━━ DATA EXTRACT

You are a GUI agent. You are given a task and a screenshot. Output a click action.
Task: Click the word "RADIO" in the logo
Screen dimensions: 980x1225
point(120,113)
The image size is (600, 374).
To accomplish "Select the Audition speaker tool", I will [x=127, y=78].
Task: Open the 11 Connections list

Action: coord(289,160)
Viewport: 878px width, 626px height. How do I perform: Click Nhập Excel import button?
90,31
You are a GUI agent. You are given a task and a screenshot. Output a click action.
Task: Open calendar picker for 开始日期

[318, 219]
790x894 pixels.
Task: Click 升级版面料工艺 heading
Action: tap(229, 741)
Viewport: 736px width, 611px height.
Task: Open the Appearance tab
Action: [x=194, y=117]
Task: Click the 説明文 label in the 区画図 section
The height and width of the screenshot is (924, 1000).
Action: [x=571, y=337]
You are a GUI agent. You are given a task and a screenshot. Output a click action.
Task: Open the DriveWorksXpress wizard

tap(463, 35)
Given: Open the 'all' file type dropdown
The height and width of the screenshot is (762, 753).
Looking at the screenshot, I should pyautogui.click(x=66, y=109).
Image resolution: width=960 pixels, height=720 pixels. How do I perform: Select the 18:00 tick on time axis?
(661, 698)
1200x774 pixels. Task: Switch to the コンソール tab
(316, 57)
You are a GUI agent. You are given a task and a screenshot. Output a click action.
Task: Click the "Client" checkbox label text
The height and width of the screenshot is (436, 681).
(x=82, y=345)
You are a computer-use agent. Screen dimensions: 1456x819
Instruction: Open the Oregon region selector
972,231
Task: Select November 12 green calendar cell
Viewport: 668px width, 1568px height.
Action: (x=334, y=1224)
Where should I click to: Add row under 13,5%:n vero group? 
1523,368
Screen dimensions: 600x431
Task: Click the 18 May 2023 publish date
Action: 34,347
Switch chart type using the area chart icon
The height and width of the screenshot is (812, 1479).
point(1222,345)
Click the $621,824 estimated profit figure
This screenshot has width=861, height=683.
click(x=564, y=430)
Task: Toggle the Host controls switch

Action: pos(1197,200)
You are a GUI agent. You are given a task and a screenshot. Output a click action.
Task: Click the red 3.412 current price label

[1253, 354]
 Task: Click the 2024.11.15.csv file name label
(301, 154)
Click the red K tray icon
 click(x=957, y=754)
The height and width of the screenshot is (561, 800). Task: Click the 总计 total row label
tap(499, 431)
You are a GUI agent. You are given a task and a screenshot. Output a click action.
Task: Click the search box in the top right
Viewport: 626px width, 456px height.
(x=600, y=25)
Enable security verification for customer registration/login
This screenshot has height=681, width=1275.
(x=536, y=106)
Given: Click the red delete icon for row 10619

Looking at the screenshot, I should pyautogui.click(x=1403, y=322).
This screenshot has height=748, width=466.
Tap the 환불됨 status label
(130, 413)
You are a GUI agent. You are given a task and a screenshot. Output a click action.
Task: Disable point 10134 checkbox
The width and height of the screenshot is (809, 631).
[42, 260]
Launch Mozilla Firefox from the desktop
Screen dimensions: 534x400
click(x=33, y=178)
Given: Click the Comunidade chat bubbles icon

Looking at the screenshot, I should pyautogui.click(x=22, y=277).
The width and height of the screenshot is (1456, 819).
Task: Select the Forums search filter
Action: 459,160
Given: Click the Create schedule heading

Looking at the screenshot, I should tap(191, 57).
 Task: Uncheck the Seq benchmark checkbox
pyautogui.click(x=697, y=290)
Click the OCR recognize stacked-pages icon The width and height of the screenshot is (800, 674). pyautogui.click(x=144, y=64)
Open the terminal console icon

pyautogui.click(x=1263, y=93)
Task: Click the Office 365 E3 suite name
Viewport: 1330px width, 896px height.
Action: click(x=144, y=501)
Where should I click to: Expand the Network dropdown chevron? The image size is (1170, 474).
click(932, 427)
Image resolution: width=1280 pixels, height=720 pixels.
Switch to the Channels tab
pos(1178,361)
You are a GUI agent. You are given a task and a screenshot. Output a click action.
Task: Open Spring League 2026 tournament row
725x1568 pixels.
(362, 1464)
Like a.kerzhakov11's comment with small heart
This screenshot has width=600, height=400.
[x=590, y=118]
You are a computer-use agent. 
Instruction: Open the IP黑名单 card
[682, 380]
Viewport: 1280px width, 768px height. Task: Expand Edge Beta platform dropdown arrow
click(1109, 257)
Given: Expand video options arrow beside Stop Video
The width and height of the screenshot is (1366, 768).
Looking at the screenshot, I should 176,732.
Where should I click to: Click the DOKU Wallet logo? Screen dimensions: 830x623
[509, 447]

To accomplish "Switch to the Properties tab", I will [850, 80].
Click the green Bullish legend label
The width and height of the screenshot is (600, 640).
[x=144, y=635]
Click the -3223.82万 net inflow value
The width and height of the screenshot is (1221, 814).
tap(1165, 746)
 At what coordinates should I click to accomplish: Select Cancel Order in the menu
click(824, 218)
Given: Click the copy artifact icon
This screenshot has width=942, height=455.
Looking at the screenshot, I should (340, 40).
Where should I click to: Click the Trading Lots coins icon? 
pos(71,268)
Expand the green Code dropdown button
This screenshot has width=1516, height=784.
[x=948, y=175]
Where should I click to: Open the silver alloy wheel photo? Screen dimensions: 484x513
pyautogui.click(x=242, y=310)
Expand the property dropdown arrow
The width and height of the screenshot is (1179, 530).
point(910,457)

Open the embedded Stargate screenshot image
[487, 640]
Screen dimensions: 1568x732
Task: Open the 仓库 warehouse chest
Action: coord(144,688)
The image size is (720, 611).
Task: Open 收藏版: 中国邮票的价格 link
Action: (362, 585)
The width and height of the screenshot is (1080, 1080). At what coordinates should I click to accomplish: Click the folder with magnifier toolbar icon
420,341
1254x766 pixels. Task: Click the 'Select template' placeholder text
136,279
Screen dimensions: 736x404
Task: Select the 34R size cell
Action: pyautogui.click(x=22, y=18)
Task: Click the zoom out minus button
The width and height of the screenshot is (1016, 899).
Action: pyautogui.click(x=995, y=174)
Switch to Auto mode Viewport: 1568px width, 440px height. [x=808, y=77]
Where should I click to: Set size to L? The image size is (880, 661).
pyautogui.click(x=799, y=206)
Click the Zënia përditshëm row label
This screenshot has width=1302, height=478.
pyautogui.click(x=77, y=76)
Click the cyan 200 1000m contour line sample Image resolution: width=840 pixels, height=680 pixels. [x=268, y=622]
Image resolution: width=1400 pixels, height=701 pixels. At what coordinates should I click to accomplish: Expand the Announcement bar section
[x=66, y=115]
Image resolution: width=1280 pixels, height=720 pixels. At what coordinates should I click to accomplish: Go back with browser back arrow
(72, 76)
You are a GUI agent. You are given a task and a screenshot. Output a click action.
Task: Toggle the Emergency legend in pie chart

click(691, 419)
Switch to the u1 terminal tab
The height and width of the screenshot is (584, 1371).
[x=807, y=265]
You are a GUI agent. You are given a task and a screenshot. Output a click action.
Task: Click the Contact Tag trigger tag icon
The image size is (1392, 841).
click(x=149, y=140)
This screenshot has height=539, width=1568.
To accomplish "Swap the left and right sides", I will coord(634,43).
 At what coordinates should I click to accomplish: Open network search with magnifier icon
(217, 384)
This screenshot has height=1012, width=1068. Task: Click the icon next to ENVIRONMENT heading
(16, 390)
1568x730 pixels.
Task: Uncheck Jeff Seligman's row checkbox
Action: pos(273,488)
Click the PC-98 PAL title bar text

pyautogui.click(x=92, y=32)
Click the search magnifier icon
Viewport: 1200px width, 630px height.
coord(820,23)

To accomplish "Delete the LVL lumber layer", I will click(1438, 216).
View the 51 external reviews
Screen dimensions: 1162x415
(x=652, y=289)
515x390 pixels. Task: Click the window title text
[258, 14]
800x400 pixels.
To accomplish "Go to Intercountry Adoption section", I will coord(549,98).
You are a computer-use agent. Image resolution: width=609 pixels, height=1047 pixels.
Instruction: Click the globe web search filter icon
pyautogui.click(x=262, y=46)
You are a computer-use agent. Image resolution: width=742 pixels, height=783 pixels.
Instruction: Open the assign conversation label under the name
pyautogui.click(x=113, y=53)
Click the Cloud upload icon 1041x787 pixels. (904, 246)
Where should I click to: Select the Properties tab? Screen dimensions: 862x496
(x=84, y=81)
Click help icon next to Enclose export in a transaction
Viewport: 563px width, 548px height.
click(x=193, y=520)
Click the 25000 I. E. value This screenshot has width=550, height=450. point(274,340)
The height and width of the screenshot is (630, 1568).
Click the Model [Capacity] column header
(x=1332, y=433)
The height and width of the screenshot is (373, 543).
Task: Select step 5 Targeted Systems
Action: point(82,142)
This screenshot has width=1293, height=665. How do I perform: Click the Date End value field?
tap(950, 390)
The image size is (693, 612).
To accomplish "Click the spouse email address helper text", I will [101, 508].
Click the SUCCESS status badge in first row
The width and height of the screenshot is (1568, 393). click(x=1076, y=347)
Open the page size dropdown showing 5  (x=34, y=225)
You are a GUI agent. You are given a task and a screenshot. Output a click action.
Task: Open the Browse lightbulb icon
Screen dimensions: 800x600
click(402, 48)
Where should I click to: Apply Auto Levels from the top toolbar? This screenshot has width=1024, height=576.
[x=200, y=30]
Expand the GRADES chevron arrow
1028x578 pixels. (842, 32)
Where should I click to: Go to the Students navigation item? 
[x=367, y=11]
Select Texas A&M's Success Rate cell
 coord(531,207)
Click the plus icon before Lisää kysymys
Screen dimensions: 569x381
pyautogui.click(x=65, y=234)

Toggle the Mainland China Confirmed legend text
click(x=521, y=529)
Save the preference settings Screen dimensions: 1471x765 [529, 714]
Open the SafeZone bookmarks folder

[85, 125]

━━━━

TASK: An exact copy of the lines above, from the one containing "This screenshot has width=1516, height=784." through the one containing "Click the Zënia përditshëm row label", is the whole of the answer.

EXPECTED ANSWER:
This screenshot has width=1516, height=784.
[x=948, y=175]
Where should I click to: Open the silver alloy wheel photo? Screen dimensions: 484x513
pyautogui.click(x=242, y=310)
Expand the property dropdown arrow
The width and height of the screenshot is (1179, 530).
point(910,457)

Open the embedded Stargate screenshot image
[487, 640]
Screen dimensions: 1568x732
Task: Open the 仓库 warehouse chest
Action: coord(144,688)
The image size is (720, 611).
Task: Open 收藏版: 中国邮票的价格 link
Action: (362, 585)
The width and height of the screenshot is (1080, 1080). At what coordinates should I click to accomplish: Click the folder with magnifier toolbar icon
420,341
1254x766 pixels. Task: Click the 'Select template' placeholder text
136,279
Screen dimensions: 736x404
Task: Select the 34R size cell
Action: pyautogui.click(x=22, y=18)
Task: Click the zoom out minus button
The width and height of the screenshot is (1016, 899).
Action: pyautogui.click(x=995, y=174)
Switch to Auto mode Viewport: 1568px width, 440px height. [x=808, y=77]
Where should I click to: Set size to L? The image size is (880, 661).
pyautogui.click(x=799, y=206)
Click the Zënia përditshëm row label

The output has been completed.